Researchers from the University of Washington injected one billion human embryonic stem cell-derived cardiomyocytes (hESC-CM) into the hearts of pigtail macaques after the animals had heart attacks. The cells were able to survive, mature and regenerate 40 percent of the damaged heart tissue.
Heart muscle that is damaged after a heart attack is not normally able to regenerate and scar tissue forms in the damaged areas of the heart. Scar tissue affects the heart's ability to pump blood around the body and can lead to heart failure over time. In Britain, approximately 100,000 people suffer from heart attacks each year, and 750,000 people live with heart failure.

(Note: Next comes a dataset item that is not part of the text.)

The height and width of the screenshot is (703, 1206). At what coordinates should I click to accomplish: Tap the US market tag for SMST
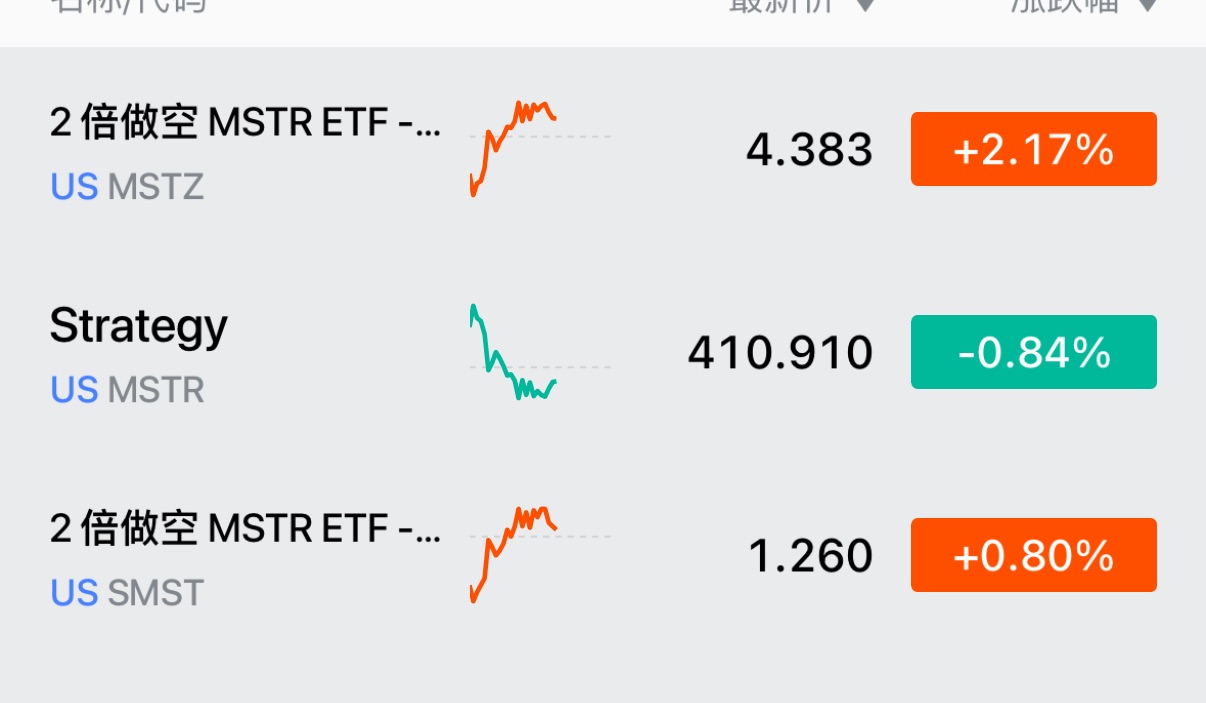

Stem cells have shown promise in regenerating heart muscle in rodents but, says Charles Murry, professor of bioengineering and pathology at the University of Washington, who led the research, 'before this study, it was not known if it is possible to produce sufficient numbers of these cells and successfully use them to remuscularise damaged hearts in a large animal whose heart size and physiology is similar to that of the human heart'.
'It shows for the first time that we can do regeneration at a scale that the world has never seen before', he added.
The injected cells were able to mature and function as new heart muscle by creating electrical connections with neighbouring cells in order to beat in synchrony. However, all of the animals who received the stem cell treatment developed arrhythmias - irregular heart beats - over a period of two to three weeks. The researchers believe that this could be due to the injected cells being too immature. After three months, the cells had matured, stabilised and integrated into the heart, and the arrhythmias subsided.
The cells were injected two weeks after the macaques had heart attacks in the period before scar tissue begins to form. The macaques were given immunosuppressant drugs to prevent the human cells being rejected by their immune system.
Ninety percent of the injected cells died, but ten percent were able to survive and integrate into the heart tissue. New blood vessels were able to form in the areas of regenerated heart muscle. The ejection fraction - a measure of the heart's ability to pump blood through the body - improved in some but not all of the animals.
'This is as close as you can get to putting these cells into humans. It's really important, because this is looking at a large amount of muscle, and that has not been done before. It's what you are going to need in humans', Professor Sian Harding, director of the British Heart Foundation Cardiovascular Regenerative Medicine Centre at Imperial College London, told The Guardian. 'It shows us you can make the muscle, keep it there, get the blood vessels in, and have it work even at high heart rates'.
Chris Mason, professor of regenerative medicine at University College London, said that 'although a 40 percent improvement might not seem like a lot, you actually only need a couple of percent to make a difference to someone's quality of life'.
He added: 'It may be that this treatment would actually work better in humans because the monkeys in the study had to be given immunosuppressant treatment because the stem cells were human'.